In 2015, several distinguishing traits were established. Five of these were autapomorphies, unique derived qualities. The rear branch of the jugal bone, running below the opening of the infratemporal fenestra, bears a distinctive process obliquely pointing to above and behind. The quadrate bone is robust with an expanded facet contacting the quadratojugal bone. Above the facet with the quadratojugal, the front edge of the quadrate is transversely expanded. Near the lower edge of the quadrate a distinctive notch is present. The dentary bone of the lower jaw is deep and short.

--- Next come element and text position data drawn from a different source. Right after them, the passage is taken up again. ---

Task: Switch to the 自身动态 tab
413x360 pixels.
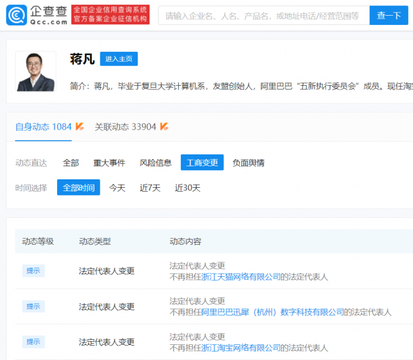Action: pyautogui.click(x=43, y=126)
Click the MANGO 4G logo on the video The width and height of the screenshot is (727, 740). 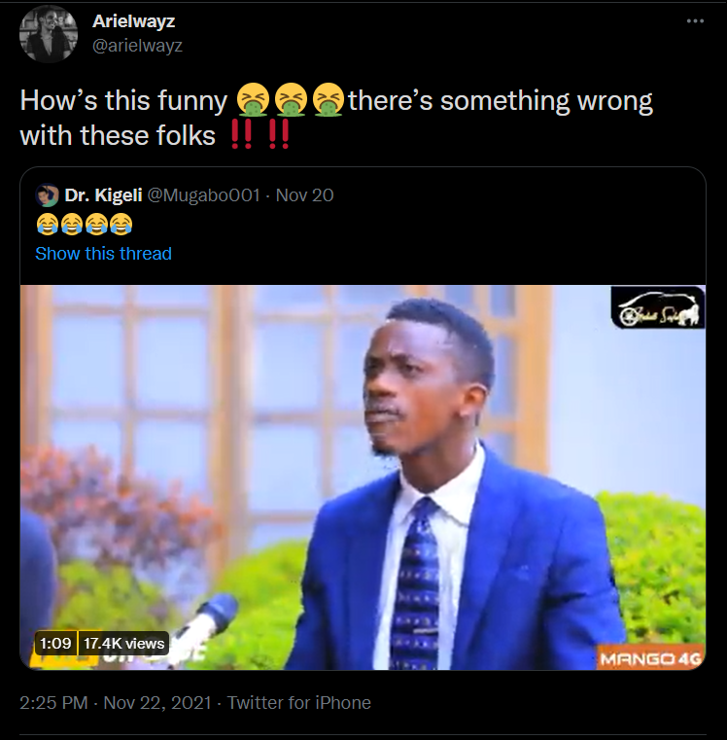pos(651,660)
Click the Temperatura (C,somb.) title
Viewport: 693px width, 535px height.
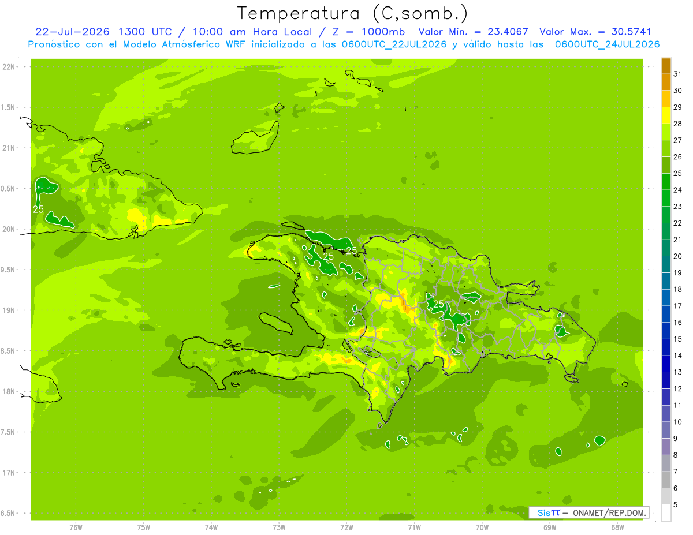point(353,13)
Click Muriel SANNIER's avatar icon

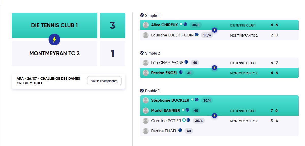click(x=146, y=111)
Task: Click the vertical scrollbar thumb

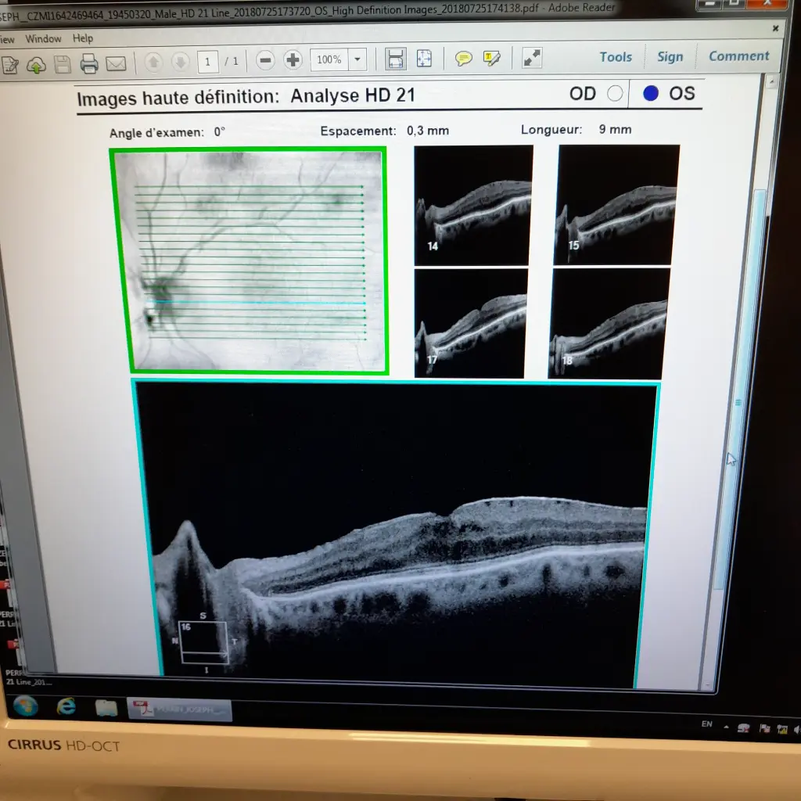Action: pos(738,403)
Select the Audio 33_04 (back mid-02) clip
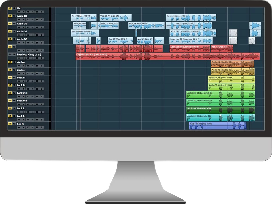272x204 pixels. [220, 95]
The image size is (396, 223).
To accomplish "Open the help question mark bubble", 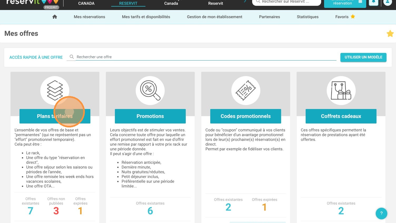I will click(381, 214).

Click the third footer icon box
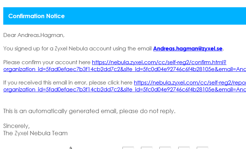point(165,148)
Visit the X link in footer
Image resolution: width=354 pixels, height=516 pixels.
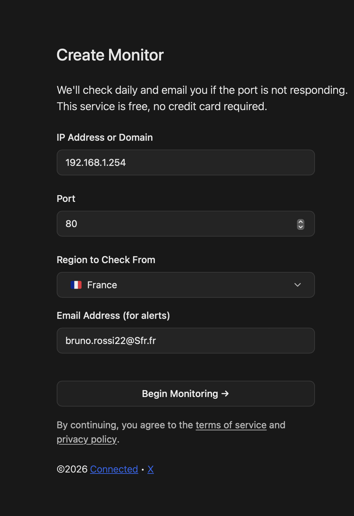[x=151, y=469]
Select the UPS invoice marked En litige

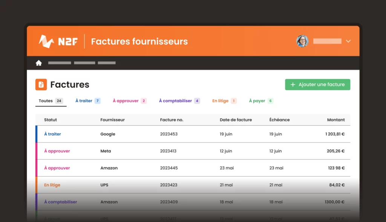click(188, 185)
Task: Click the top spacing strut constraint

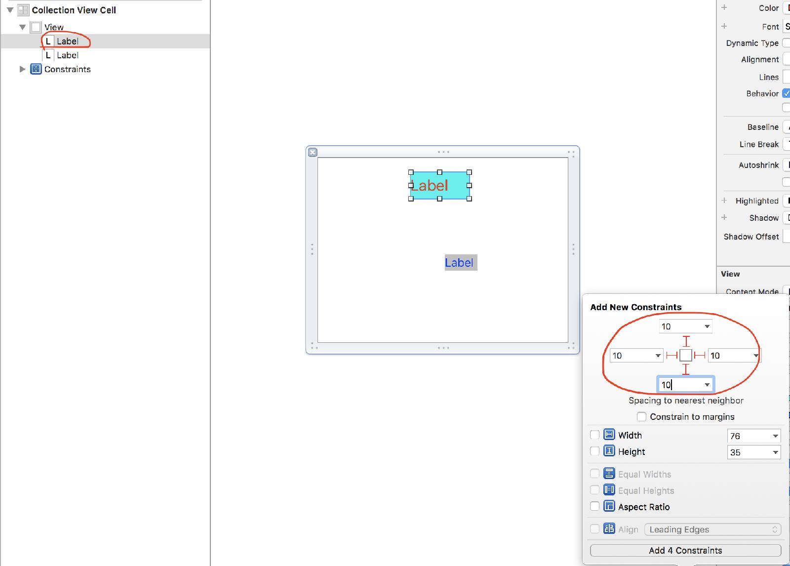Action: point(686,341)
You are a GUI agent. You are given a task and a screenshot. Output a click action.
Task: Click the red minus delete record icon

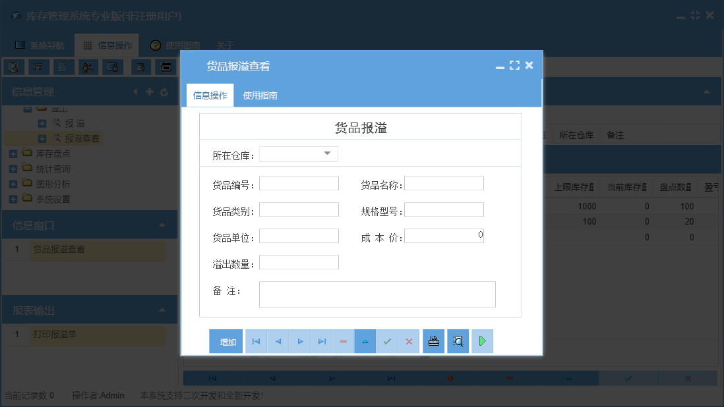tap(344, 341)
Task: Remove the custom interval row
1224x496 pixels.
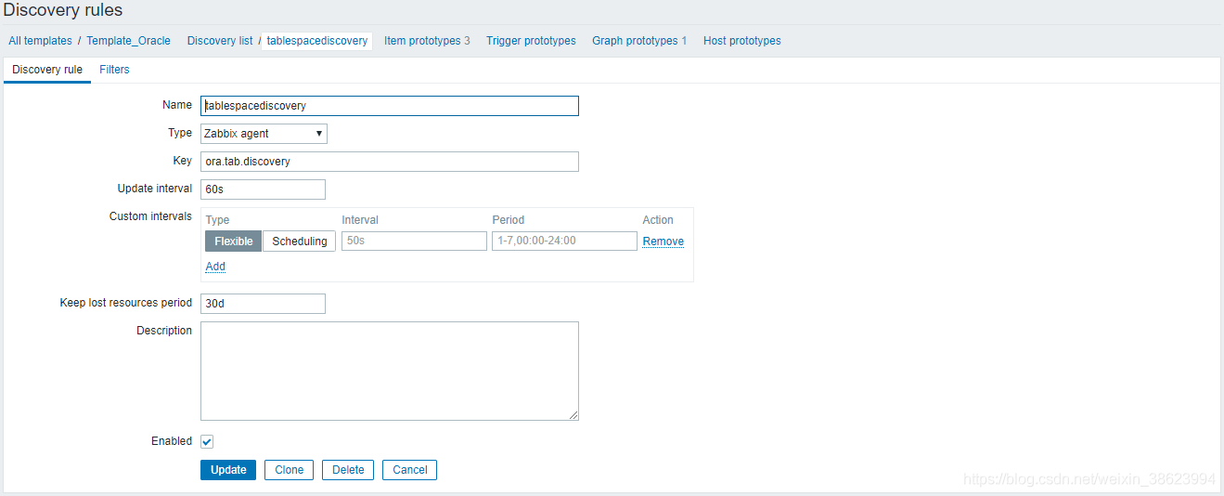Action: 663,241
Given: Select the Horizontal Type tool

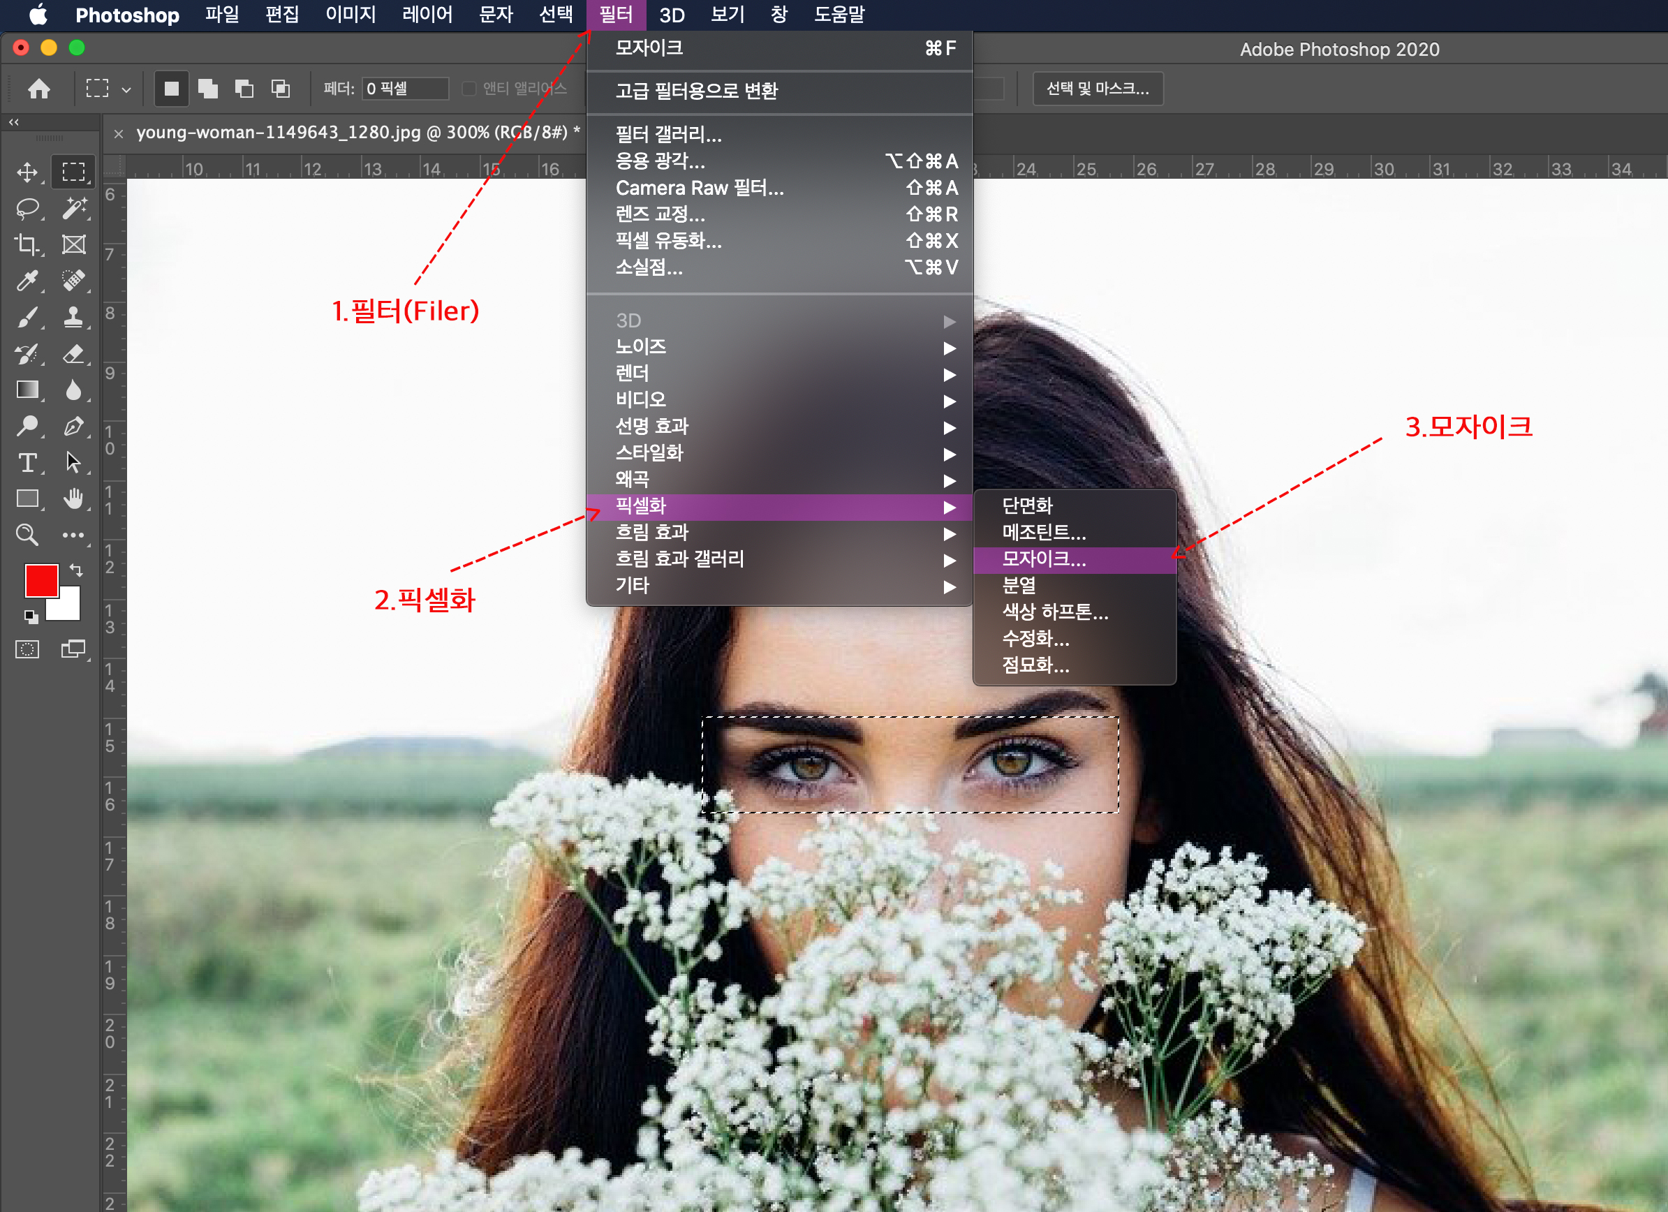Looking at the screenshot, I should pyautogui.click(x=27, y=463).
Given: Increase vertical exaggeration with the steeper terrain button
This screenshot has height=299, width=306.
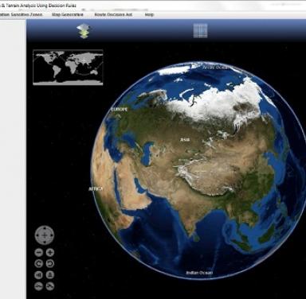Looking at the screenshot, I should [50, 286].
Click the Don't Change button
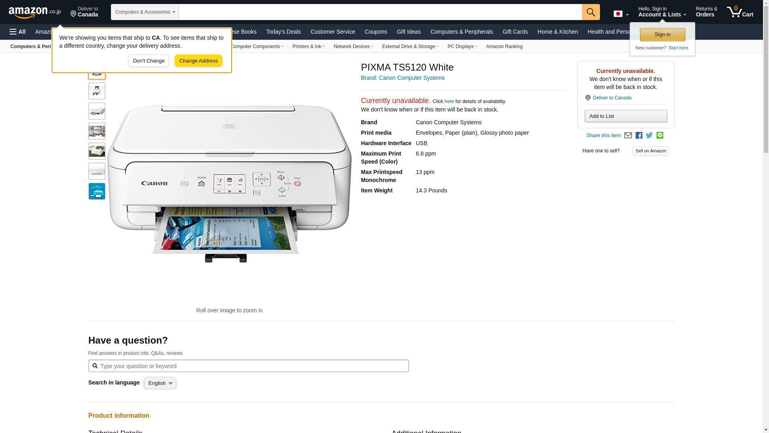This screenshot has height=433, width=769. coord(149,61)
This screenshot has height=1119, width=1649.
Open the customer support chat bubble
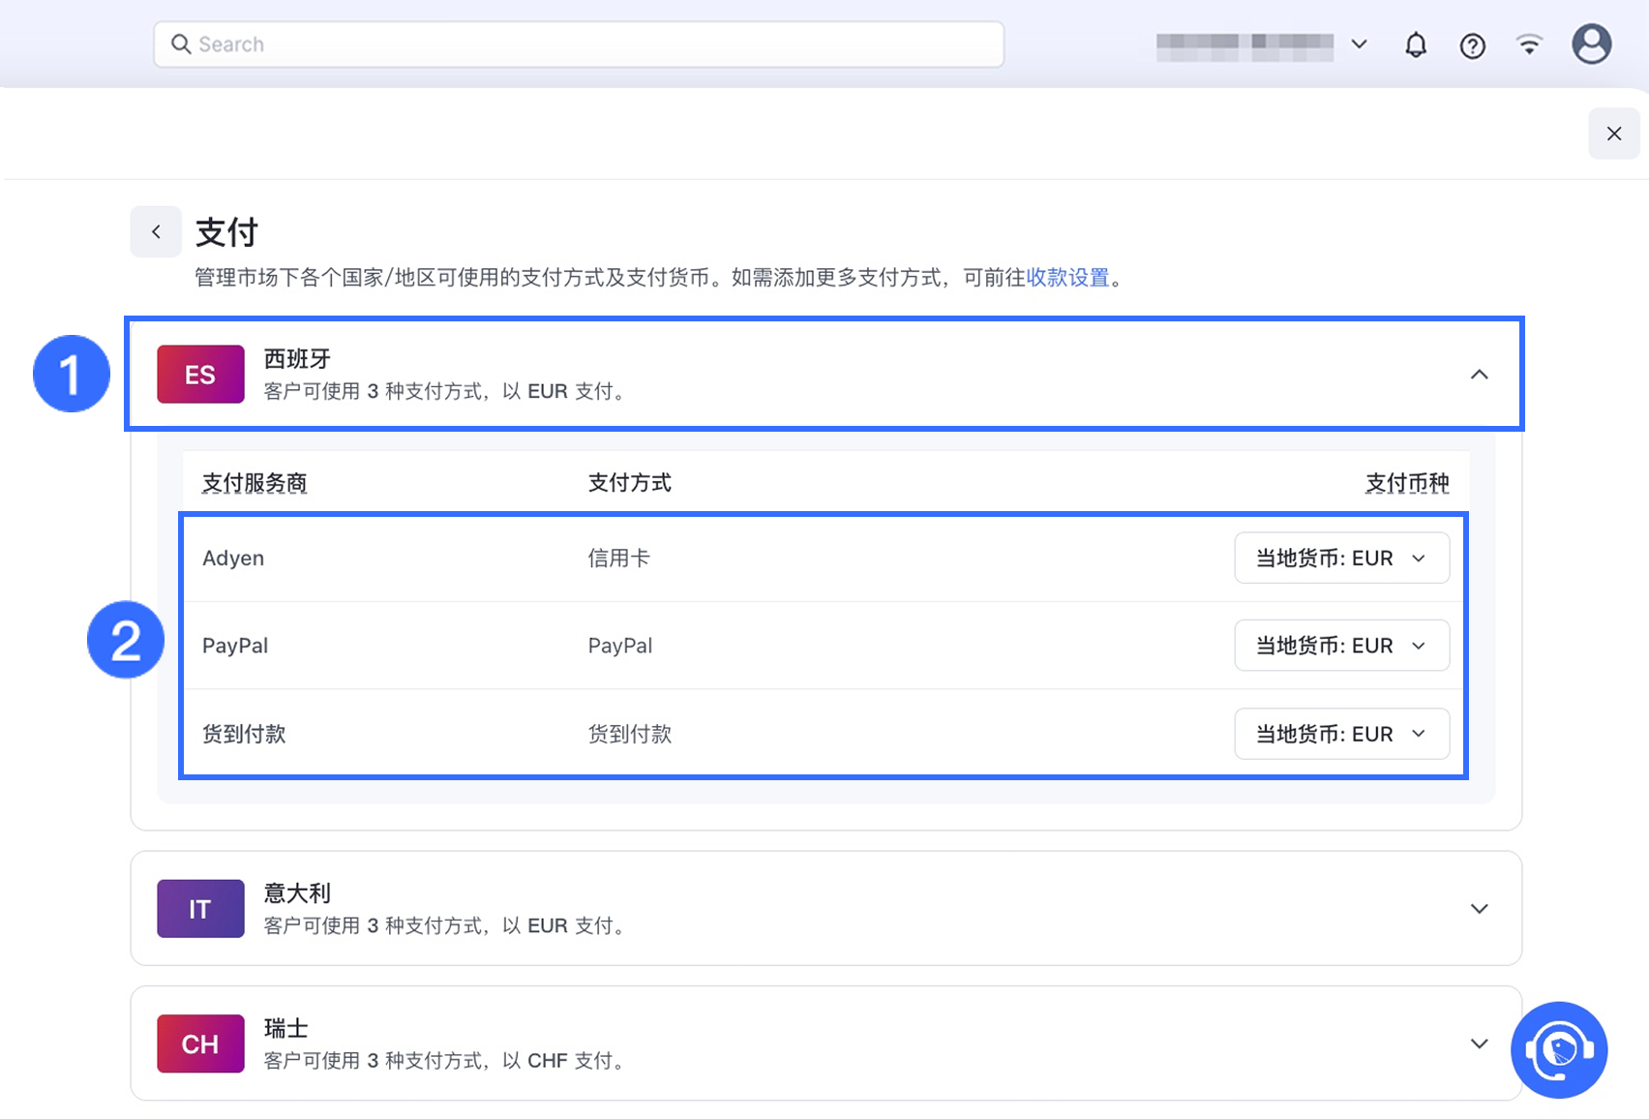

Additionally, a unique combination of traits was indicated, that in themselves are not unique. The outer surface of the dentary shows a strongly roughened ornamentation, unlike Chaoyangsaurus and Yinlong but similar to Xuanhuaceratops. The jugal branch below the infratemporal fenestra is transversely expanded, different from Yinlong, but similar to Chaoyangsaurus. The underside of the quadratojugal has grooves contacting the rear branch of the jugal, different from Xuanhuaceratops but similar to Chaoyangsaurus and Yinlong.

The maxilla bears at least nine teeth, the dentary at least seven.

==Phylogeny==
In 2015, Hualianceratops was placed in the Chaoyangsauridae. The relationships with other members of its clade could not be resolved.